Jeb Bush is not alone in failing to grapple with these failures. All of us who supported the Iraq invasion must answer for them. Could we realistically have just toppled Saddam and departed without being enmeshed in the aftermath, leaving the Iraqis to figure it out for themselves? And even if we could have avoided the immense sacrifices of blood and treasure, would ousting Saddam have been a victory in the war if the net effect were to increase the influence of Iran — a more consequential enabler of jihadist terror?
It was appalling for President Obama, elevating ideological animus over national interest, to discard the heroically won achievements of our troops. Charles Krauthammer is right to urge that, regardless of whether one believes Iraq was a worthy cause, the current president owed us his best effort at playing the hand he was dealt: circumstances that gave him an opportunity to pressure Iraq into accepting an American presence that could have served our strategic interests.
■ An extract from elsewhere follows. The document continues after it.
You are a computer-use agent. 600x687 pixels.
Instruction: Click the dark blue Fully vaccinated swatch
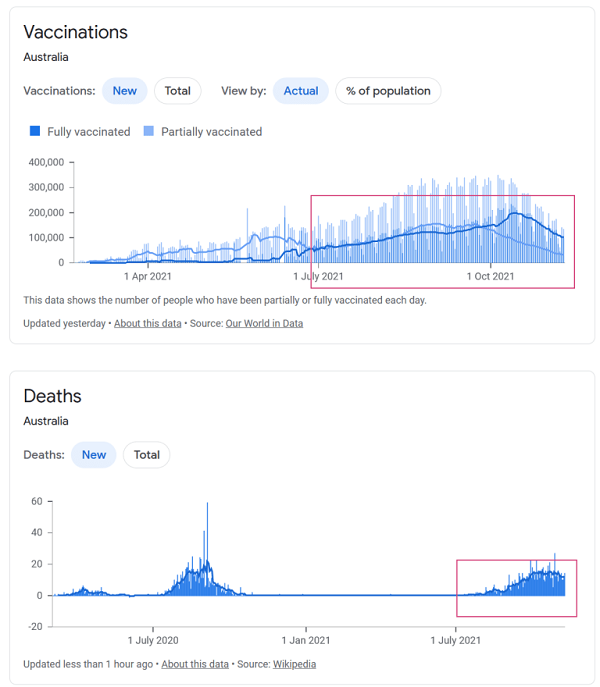click(x=35, y=131)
Obama squandered it — contributing mightily to the resurgence of al-Qaeda and the emergence of ISIS, even as he appeases and empowers Iran.
Still, the most important thing to remember about Obama is what we have been saying since he withdrew from Iraq: You cannot end a war that the enemy is still fighting by picking up and leaving. The jihad is not over. That means it is not conclusively lost, but it is also not nearly done with us. The next president will have difficult decisions to make. Making the right ones will require correcting the wrong ones.